This is what I love about the Leadership Circle Profile. This 360-assessment is unlike any other on the market, for it does something no other 360 I’ve ever seen can do.

It reveals your blind spots. It pulls from the shadows all the unconscious behaviors and beliefs that undermine your leadership and displays them in the light of day in a way that is statistically rigorous and easy to understand. Admittedly, the process can feel a bit like ripping a Band-Aid off sensitive skin. But once you see them, you can do something about them. You can make different choices. You can begin to grow again.

The blind spots (which the assessment calls reactive tendencies) fall in three major categories. Do you relate to any of these?

  • Complying: The extent to which a leader gets a sense of self-worth and security by complying with the expectations of others rather than acting on what she intends or wants.
     
  • Protecting: The extent to which a leader believes he can protect himself and establish a sense of worth through withdrawal, remaining distant, hidden, aloof, cynical, superior, and/or rational.
     
  • Controlling: The extent to which a leader establishes a sense of personal worth through task accomplishment and personal achievement, displayed via perfectionism, drivenness, self-centered ambition, and overly-competitive comparison with others.

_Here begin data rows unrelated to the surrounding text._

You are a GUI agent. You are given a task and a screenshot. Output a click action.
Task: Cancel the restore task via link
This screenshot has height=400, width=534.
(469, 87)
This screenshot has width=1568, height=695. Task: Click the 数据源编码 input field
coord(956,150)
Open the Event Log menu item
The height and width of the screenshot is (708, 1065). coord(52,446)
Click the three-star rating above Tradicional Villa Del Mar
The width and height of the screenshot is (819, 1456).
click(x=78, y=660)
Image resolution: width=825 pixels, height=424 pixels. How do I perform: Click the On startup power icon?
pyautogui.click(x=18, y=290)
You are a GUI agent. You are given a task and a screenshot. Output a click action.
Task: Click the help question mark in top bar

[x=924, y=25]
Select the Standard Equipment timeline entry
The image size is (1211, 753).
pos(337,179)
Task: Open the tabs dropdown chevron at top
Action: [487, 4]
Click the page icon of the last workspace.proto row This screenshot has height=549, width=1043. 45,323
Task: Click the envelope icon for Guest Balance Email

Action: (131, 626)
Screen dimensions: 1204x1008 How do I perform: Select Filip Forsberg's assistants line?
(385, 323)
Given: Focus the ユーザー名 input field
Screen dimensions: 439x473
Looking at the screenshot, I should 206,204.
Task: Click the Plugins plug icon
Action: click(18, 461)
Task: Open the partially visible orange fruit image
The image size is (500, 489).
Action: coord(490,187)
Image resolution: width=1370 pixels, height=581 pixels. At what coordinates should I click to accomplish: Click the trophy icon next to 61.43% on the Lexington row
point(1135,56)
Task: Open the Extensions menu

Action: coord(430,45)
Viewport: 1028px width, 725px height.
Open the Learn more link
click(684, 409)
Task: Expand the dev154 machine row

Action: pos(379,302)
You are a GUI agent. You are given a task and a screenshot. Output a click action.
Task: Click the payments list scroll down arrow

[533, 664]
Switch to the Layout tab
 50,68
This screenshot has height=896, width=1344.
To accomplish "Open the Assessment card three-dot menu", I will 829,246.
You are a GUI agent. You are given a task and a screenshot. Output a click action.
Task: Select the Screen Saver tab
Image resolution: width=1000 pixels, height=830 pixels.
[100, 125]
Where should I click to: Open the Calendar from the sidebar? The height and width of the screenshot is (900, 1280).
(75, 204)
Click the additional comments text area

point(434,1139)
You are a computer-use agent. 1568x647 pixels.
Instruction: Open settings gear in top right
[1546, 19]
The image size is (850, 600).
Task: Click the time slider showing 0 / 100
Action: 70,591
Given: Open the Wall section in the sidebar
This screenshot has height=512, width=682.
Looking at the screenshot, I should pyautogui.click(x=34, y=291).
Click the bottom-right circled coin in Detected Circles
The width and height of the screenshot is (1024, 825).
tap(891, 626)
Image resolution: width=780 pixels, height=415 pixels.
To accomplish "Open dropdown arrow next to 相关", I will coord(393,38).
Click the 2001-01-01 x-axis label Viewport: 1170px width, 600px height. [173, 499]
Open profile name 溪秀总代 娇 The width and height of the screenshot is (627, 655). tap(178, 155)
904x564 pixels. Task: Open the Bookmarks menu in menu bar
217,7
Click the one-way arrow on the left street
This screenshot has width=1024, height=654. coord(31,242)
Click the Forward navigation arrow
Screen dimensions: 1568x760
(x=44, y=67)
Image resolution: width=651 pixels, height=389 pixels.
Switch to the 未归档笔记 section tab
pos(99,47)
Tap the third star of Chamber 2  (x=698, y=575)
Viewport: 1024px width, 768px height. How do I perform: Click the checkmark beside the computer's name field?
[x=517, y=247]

You can read more about how these blind spots undermine leadership by checking out this Leadership Circle Profile brochure [pdf]. I’m fully trained and certified in this 360 instrument, and every leader I’ve taken through it has experienced dramatic growth in his or her leadership impact and effectiveness.

If you’re one of those leaders whose finding his efforts stymied for reasons you can’t understand, or if you just want a powerful way to grow your leadership quickly, then this assessment is for you.

Read more about my Leadership Circle coaching process here.

If you want to set up a free, exploratory call to talk about it more, just drop me a line. I’d love to connect.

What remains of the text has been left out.